Anche la Robiola dop di Roccaverano, prodotta tra Astigiano e Acquese, beneficia di buoni numeri, seppure legati ad una produzione di nicchia. Nel 2009 infatti ne sono state prodotte quasi 289mila forme, trentamila in più rispetto al 2008, pari a 88 tonnellate di formaggio, quatto in più dell’anno prima. Il latte, in maggioranza ovicaprino, utilizzato è stato pari a 514 tonnellate. I soci del consorzio nel 2002 erano 36, oggi sono 19.
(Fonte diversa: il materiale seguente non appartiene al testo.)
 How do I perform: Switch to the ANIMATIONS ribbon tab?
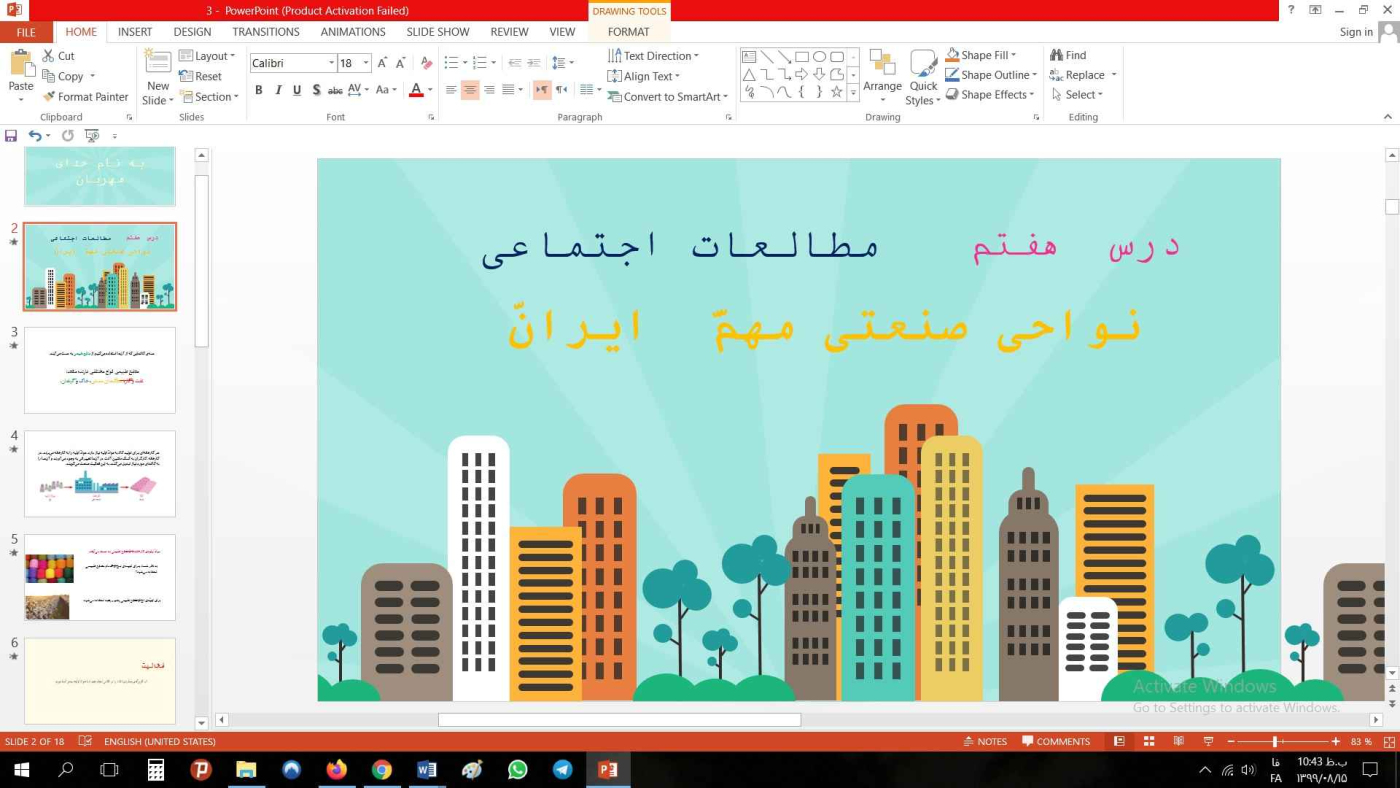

Numeri in discesa per il Murazzano la cui produzione è passata da 21 tonnellate nel 2008 a 16 nel 2009 (era 28 nel 2006). Le forme sono diminuite da 66 mila a 47 (più di 78 mila 5 anni fa), il latte utilizzato da 108 a 104 tonnellate (nel 2006 erano 135). Infine come si è detto i soci sono 4 ed erano 14 fino al 2006.

Per il Raschera 2009 e 2008 segnano variazioni al ribasso. La produzione è passata da 780  a 745 tonnellate; il numero delle forme da 95 mila a 88 mila. Al contrario il latte utilizzato è cresciuto: dalle 7.712 tonnellate del 2008 si è passati alle 9.160 del 2009 (effetto di uno stoccaggio?). In aumento anche i soci del Consorzio che ha acquistato tre unità rispetto alle 30 del 2008.

Infine al Toma Piemontese. Nel 2009 se ne sono prodotte 1.048 tonnellate (1.077 nel 2008), pari a poco meno di 150 mila forme (più di 196 mila l’anno prima). I soci sono calati due unità passando da 41 a 39. I dati del latte si fermano al 2008, ne furono impiegati 10.363 tonnellate.